Exercise description: Rewrite the records below as a numbered list with one line per item, and skip any blank lines. Leave the pictures out of your answer.

— START Records to use —

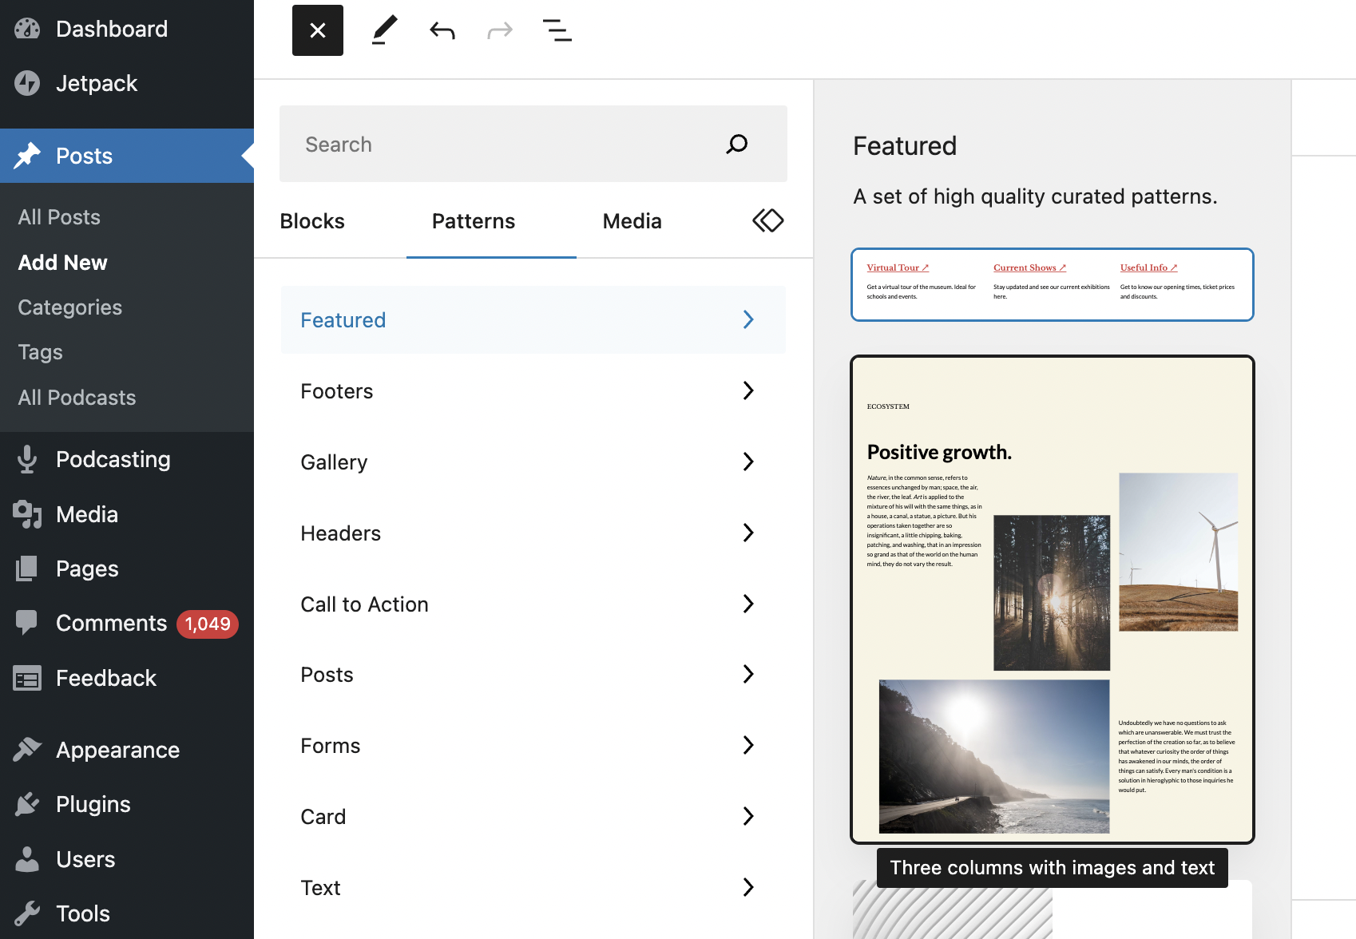Switch to the Blocks tab

[312, 221]
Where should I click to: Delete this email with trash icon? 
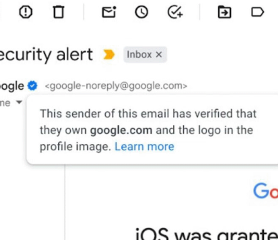click(58, 12)
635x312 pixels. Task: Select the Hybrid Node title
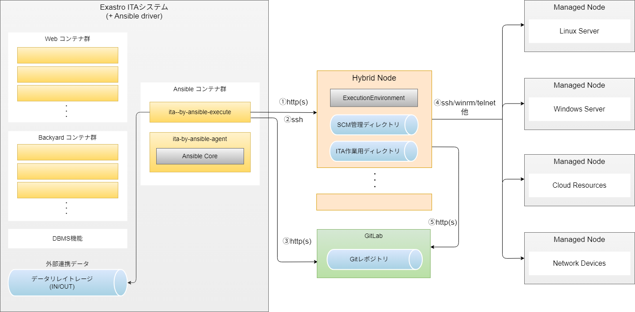pos(374,78)
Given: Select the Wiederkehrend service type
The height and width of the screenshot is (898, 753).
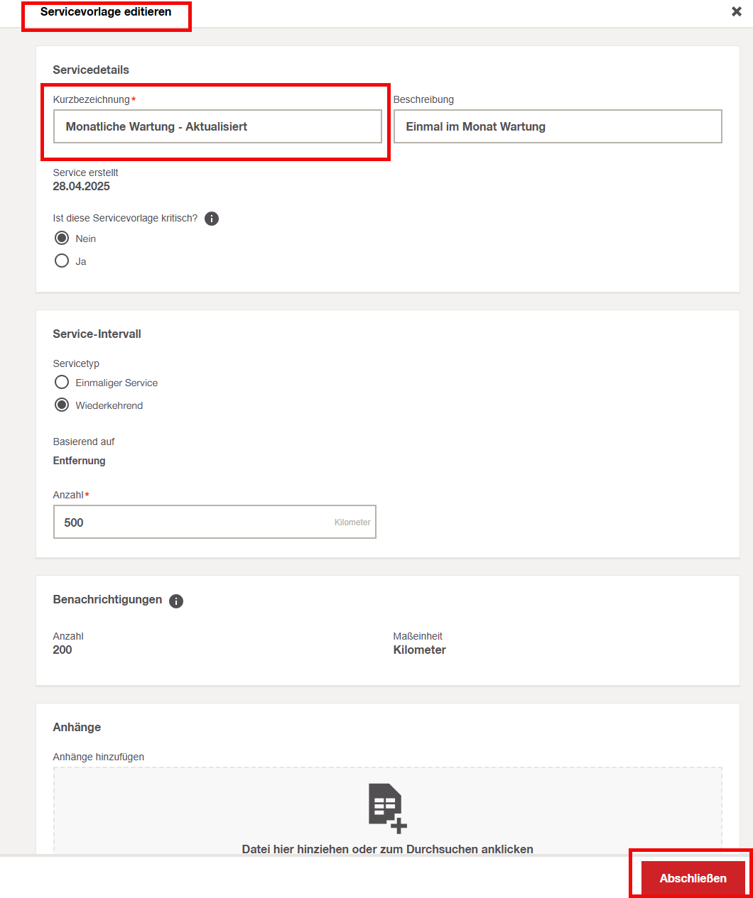Looking at the screenshot, I should click(62, 405).
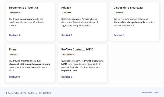164x97 pixels.
Task: Click the arrow icon in Privacy card
Action: tap(71, 35)
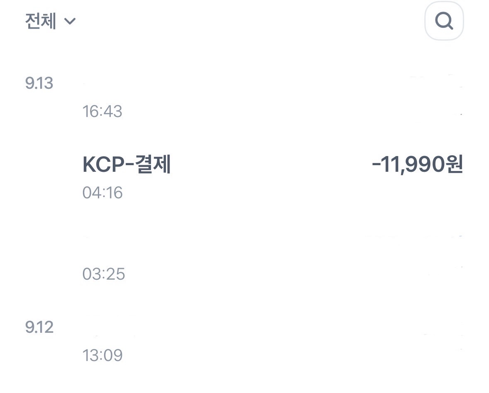Select the 03:25 timestamp
This screenshot has width=489, height=393.
[104, 274]
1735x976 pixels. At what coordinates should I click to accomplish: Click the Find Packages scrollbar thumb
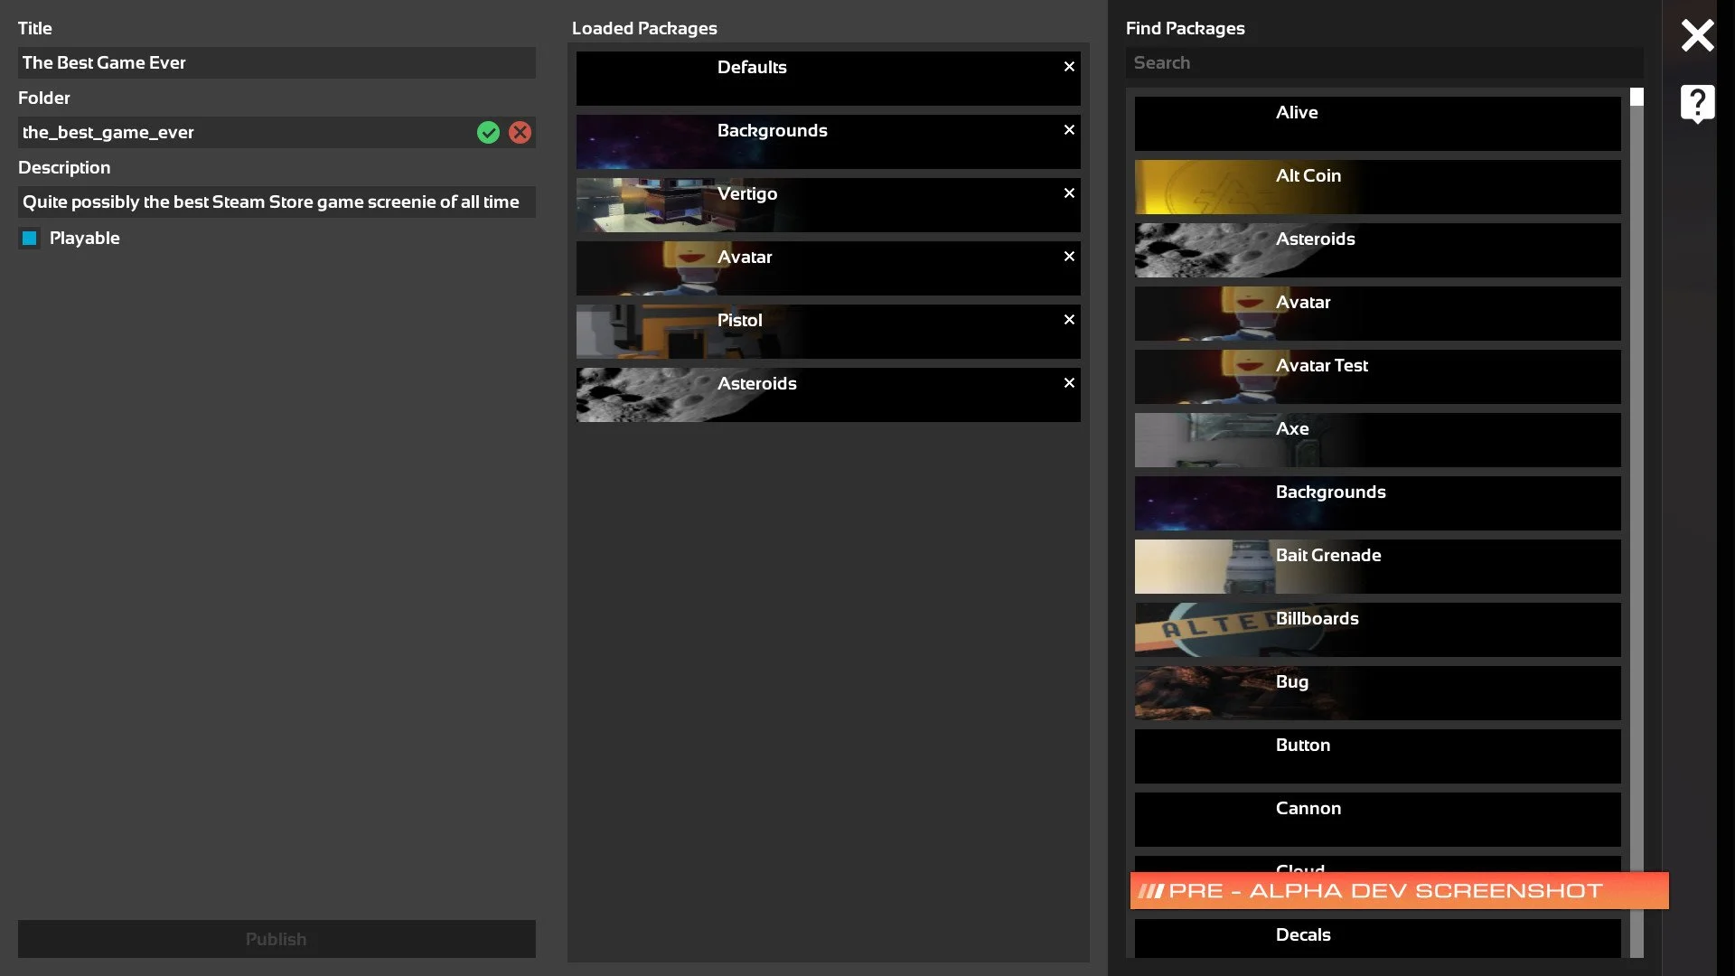(1637, 98)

— END Records to use —

Response to this task:
1. Switch to the Blocks tab
2. [312, 221]
3. Where should I click to: Delete this email with trash icon? 
4. click(58, 12)
5. 635x312 pixels. Task: Select the Hybrid Node title
6. pos(374,78)
7. Given: Select the Wiederkehrend service type
8. The height and width of the screenshot is (898, 753).
9. Looking at the screenshot, I should click(62, 405).
10. 164x97 pixels.
11. Task: Click the arrow icon in Privacy card
12. Action: tap(71, 35)
13. Select the 03:25 timestamp
14. This screenshot has width=489, height=393.
15. [104, 274]
16. 1735x976 pixels. At what coordinates should I click to accomplish: Click the Find Packages scrollbar thumb
17. (1637, 98)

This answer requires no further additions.